For Memorial Day, it is customary to remember the soldiers who died for our country.
But I'm not one for custom, so, on this day, I'd like to remember the peace and justice activists who died for our country.
I remember, of course, Martin Luther King, Jr., and Malcolm X, and Bobby Kennedy.
I remember Medgar Evers, an organizer with the NAACP, who was gunned down in Mississippi in 1963 while wearing a t-shirt that said, "Jim Crow Must Go."
I remember James Chaney, Andrew Goodman, and Michael Schwerner, murdered in 1964 for trying to register black citizens to vote in Mississippi.
I remember Mark Clark and Fred Hampton of the Black Panthers, murdered by Chicago cops in 1969.

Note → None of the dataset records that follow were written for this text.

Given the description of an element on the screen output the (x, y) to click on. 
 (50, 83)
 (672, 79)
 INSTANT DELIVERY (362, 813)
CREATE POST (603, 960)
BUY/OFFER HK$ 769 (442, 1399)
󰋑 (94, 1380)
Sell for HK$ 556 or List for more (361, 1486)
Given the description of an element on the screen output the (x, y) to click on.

I remember Jeff Miller, Allison Krause, William Knox Schroeder, and Sandra Lee Scheuer, slain at Kent State by the Ohio National Guard on May 4, 1970.
I remember Phillip Gibbs and James Green, slain by police at Jackson State just 11 days later.
I remember Karen Silkwood, anti-nuclear activist, killed in a highly suspicious car crash in 1974.
I remember Ben Linder, killed by the contras in Nicaragua in 1987.
I remember Judi Bari, one of the leaders of Earth First!, killed by a bomb in her car in 1999.
I remember Rachel Corrie, crushed to death ten years ago by an Israeli armored bulldozer in Gaza.
They all deserve a Memorial Day salute.